William Stephenson was one of Winnipeg’s most illustrious exports: knighted by the King, he became the first non-American to receive the presidential Medal of Merit and was later admitted to the Order of Canada. Fellow Winnipeger Bill Macdonald, a teacher and journalist, sets out to correct the version of Stephenson’s Canadian roots offered up in Stephenson’s best-selling A Man Called Intrepid. Macdonald’s account is longish, at times repetitive, but passionately researched: he offers up 35 pages of endnotes and bibliography and 41 photographs.

Stephenson is the hub of the first half of the book, with subsequent chapters serving as spokes. There are profiles and recollections of some of his staff, including many Canadians, in the New York-based British Security Coordination (BSC). The book, like Stephenson’s career, helps situate Canada between Britain and the United States. Stephenson’s life and contribution to the war effort as the master spy figure – later linked to his friend Ian Fleming’s James Bond – were shrouded in secrecy.

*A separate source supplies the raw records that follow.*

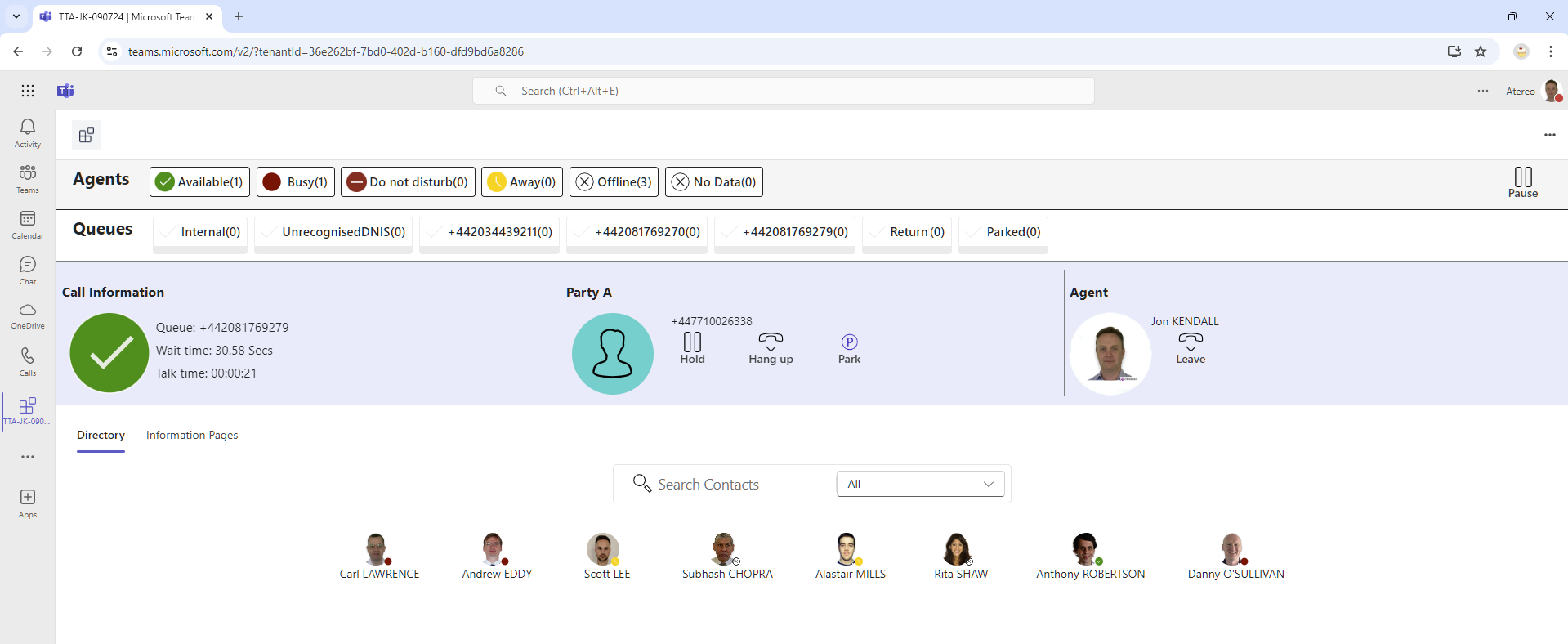Screen dimensions: 1568x644
Task: Expand the All contacts filter dropdown
Action: [920, 484]
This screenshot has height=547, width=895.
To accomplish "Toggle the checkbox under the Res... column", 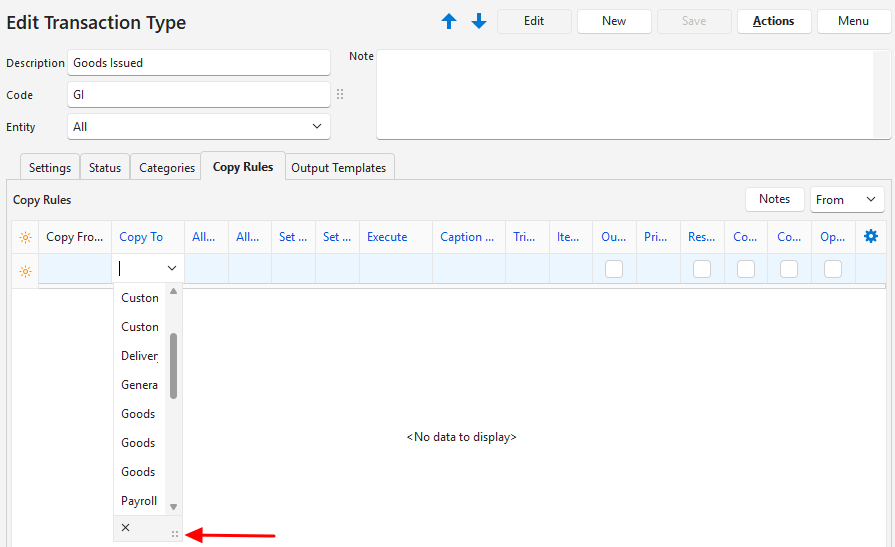I will (x=702, y=268).
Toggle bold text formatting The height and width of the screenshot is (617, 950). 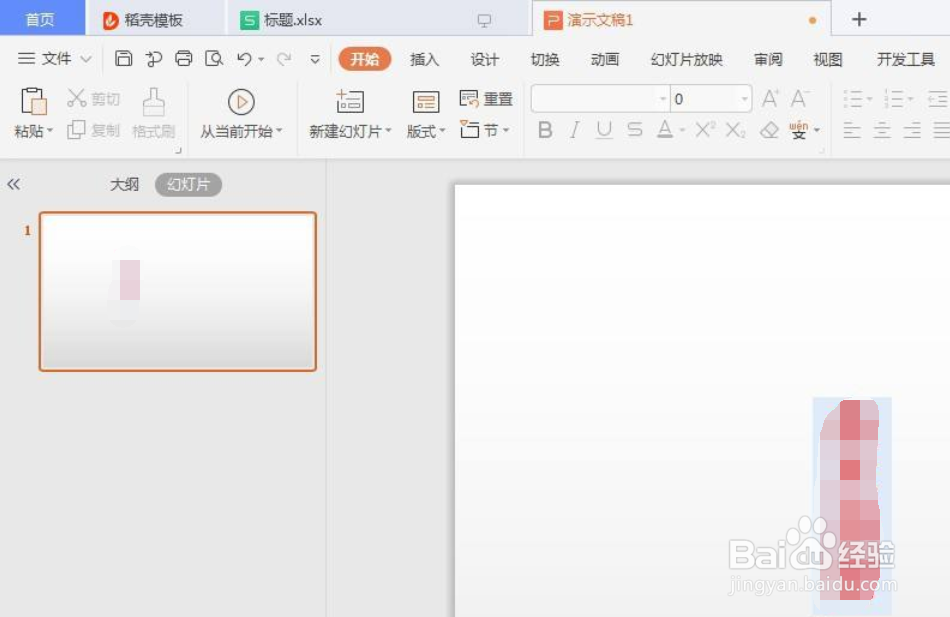[x=545, y=130]
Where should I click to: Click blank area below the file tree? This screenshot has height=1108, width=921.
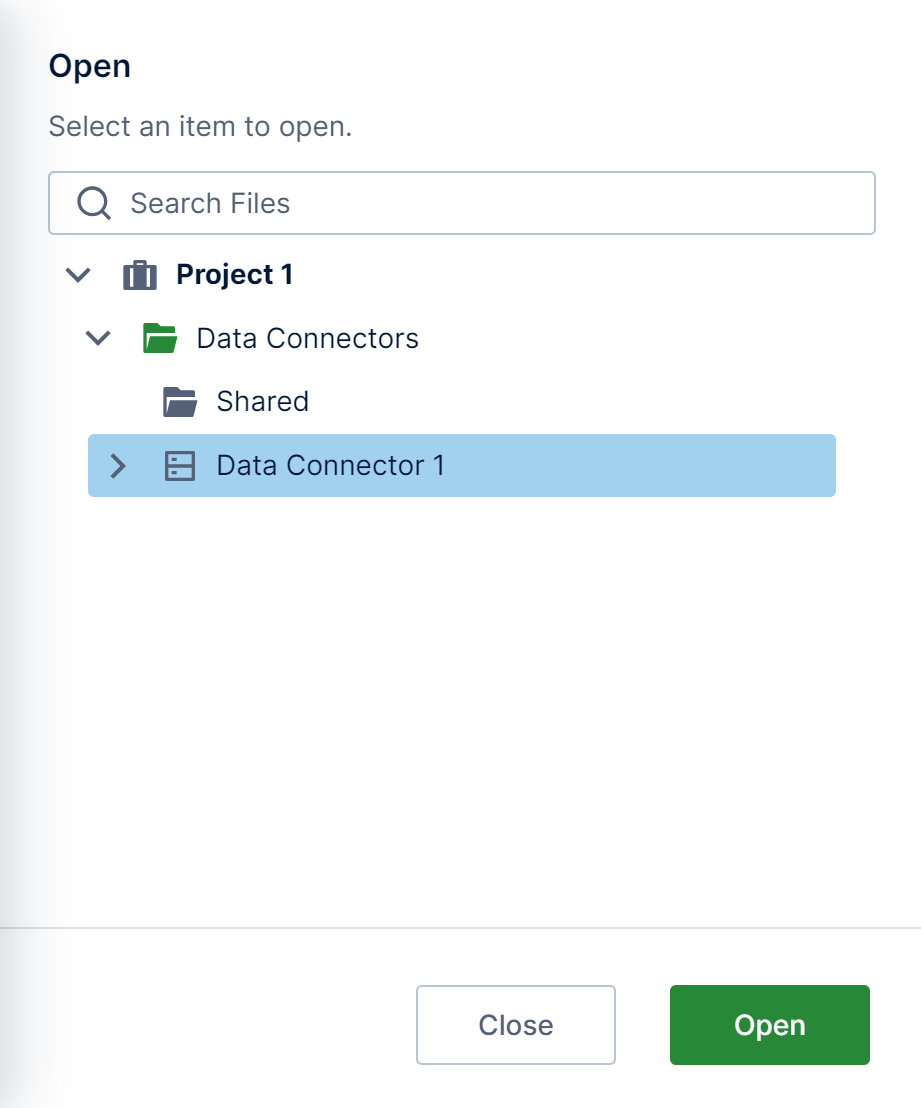(460, 700)
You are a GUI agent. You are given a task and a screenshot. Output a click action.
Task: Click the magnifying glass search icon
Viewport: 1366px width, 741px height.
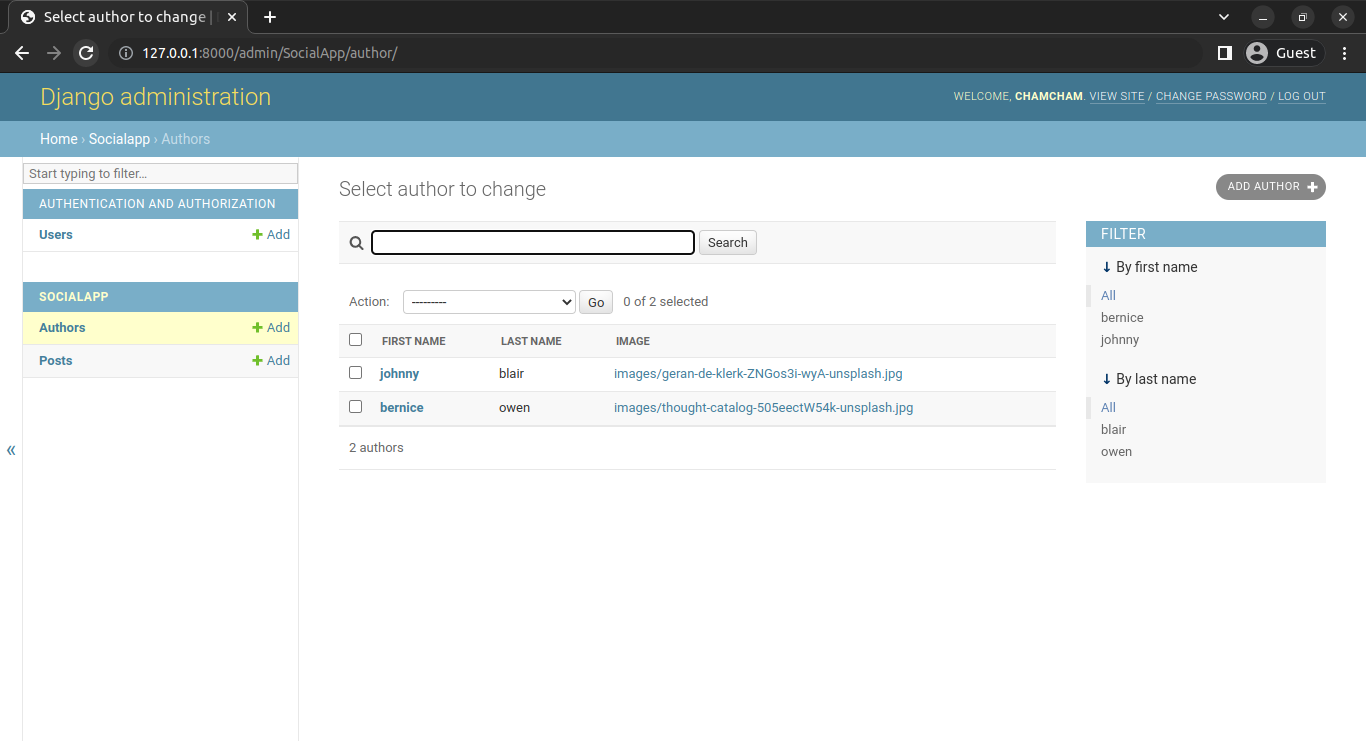356,243
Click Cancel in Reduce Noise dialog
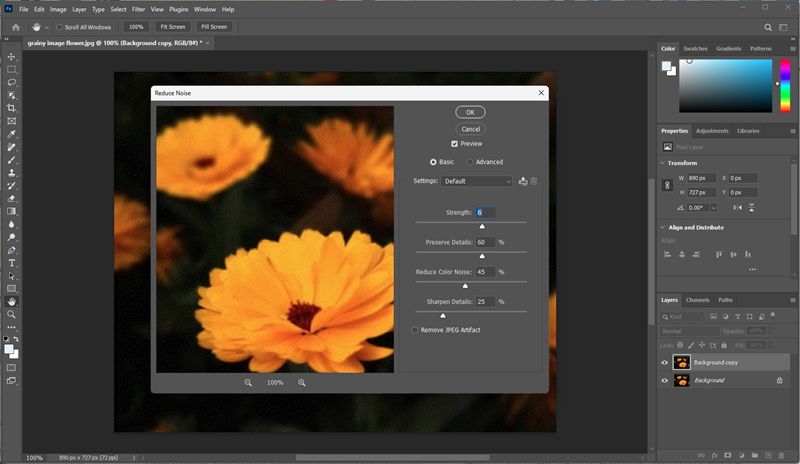The width and height of the screenshot is (800, 464). tap(470, 129)
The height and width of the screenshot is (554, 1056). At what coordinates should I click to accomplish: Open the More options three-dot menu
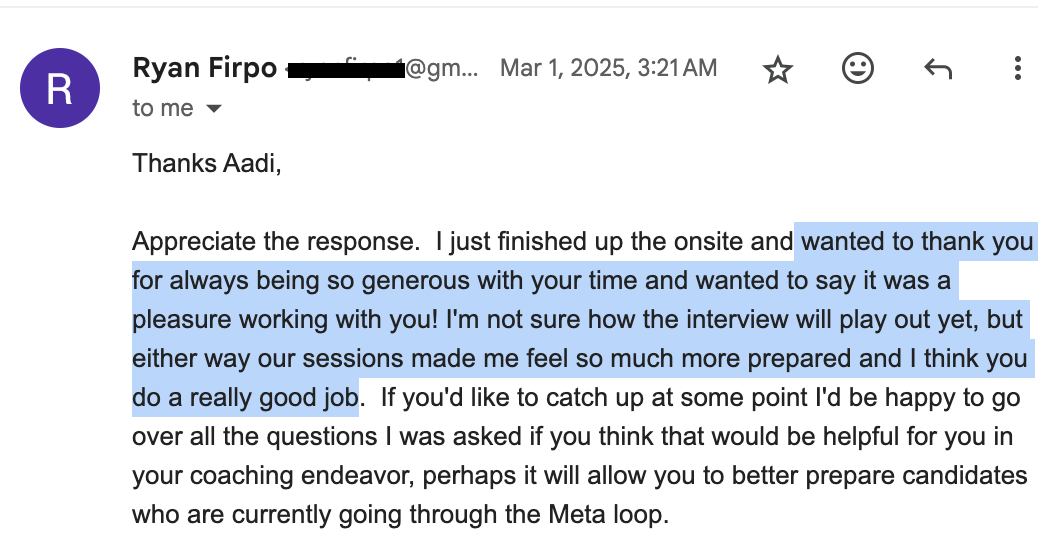pos(1017,69)
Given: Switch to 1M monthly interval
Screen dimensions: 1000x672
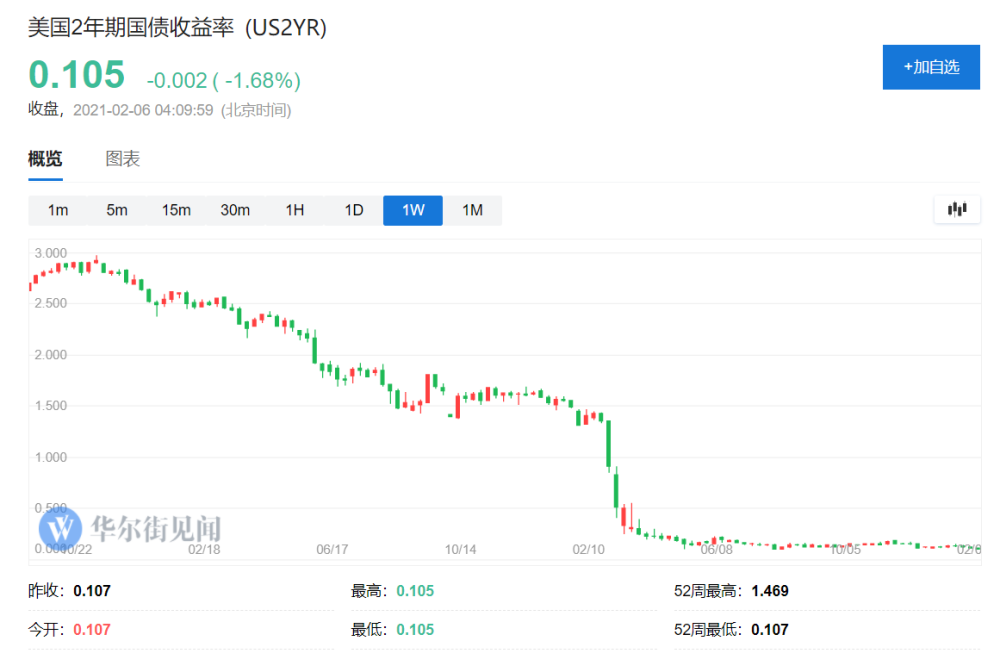Looking at the screenshot, I should (x=472, y=210).
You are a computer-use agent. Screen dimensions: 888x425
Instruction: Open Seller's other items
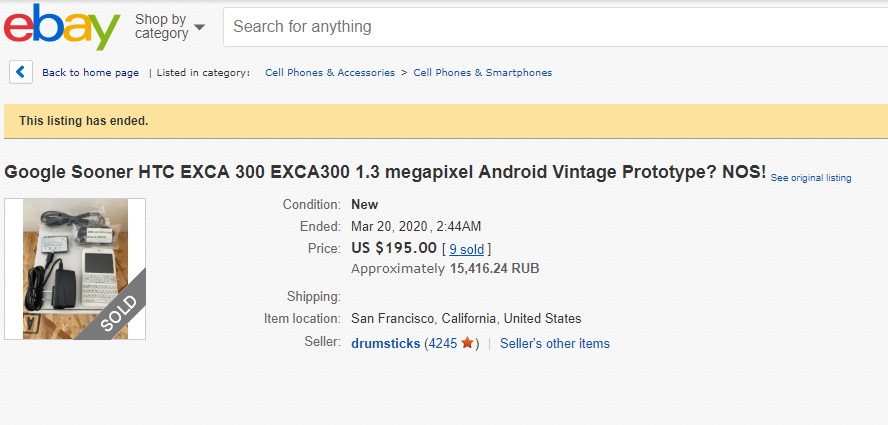pos(554,344)
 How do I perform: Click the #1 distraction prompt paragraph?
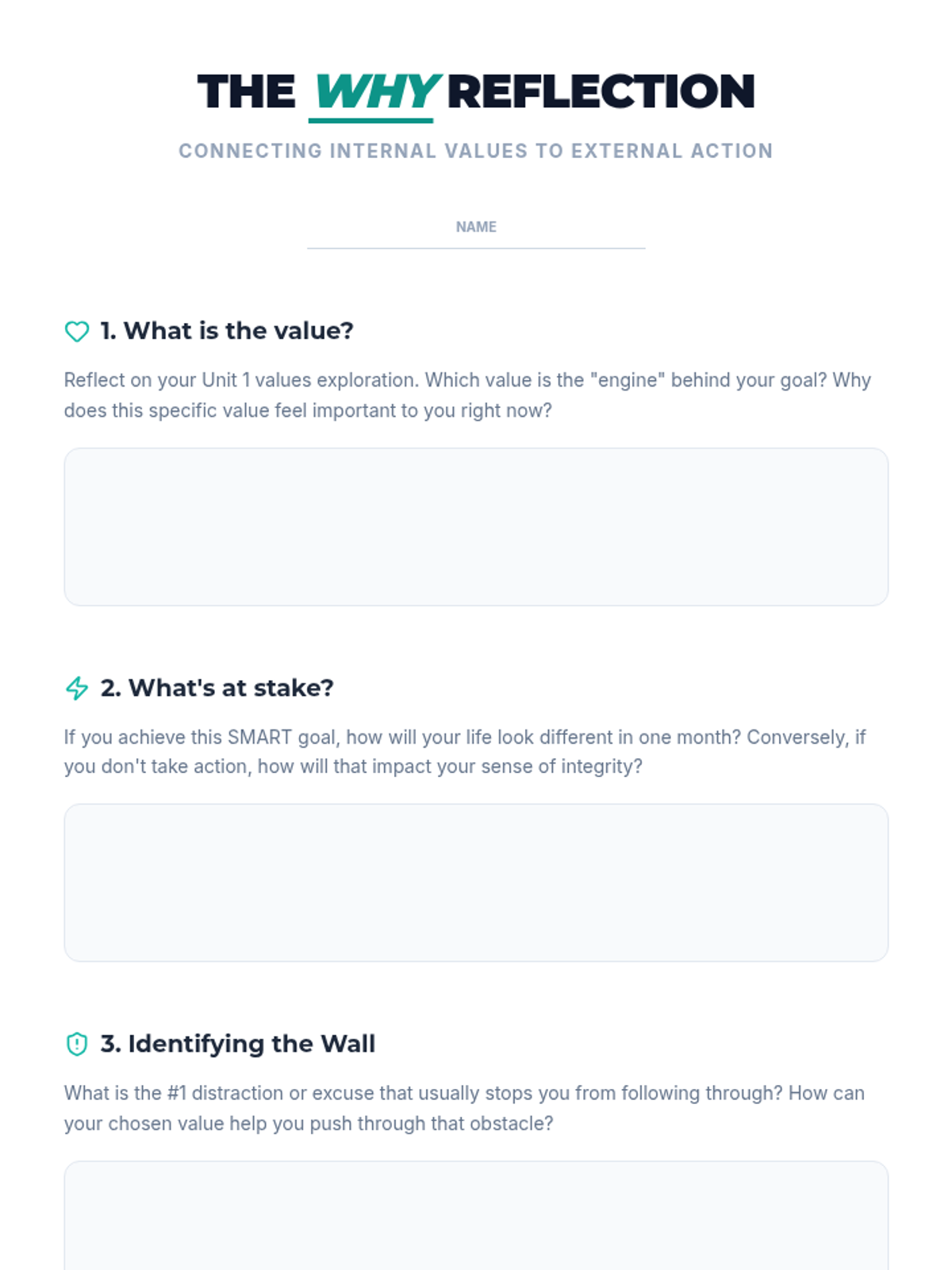(464, 1108)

Adopted by Icelandic parents, Stephenson kept hidden even innocuous personal facts such as his father’s occupation and his own level of schooling. Almost everything on his British marriage certificate was false or inaccurate. He had a photographic memory and was a decorated First World War pilot and prisoner. We now know, thanks to Macdonald, that he had but elementary schooling and left Canada as a failed can-opener salesman fleeing creditors. He landed in London where he was soon hailed a brilliant scientist (for his process that transmitted photographs by wireless) and he went on to become an enterprising millionaire.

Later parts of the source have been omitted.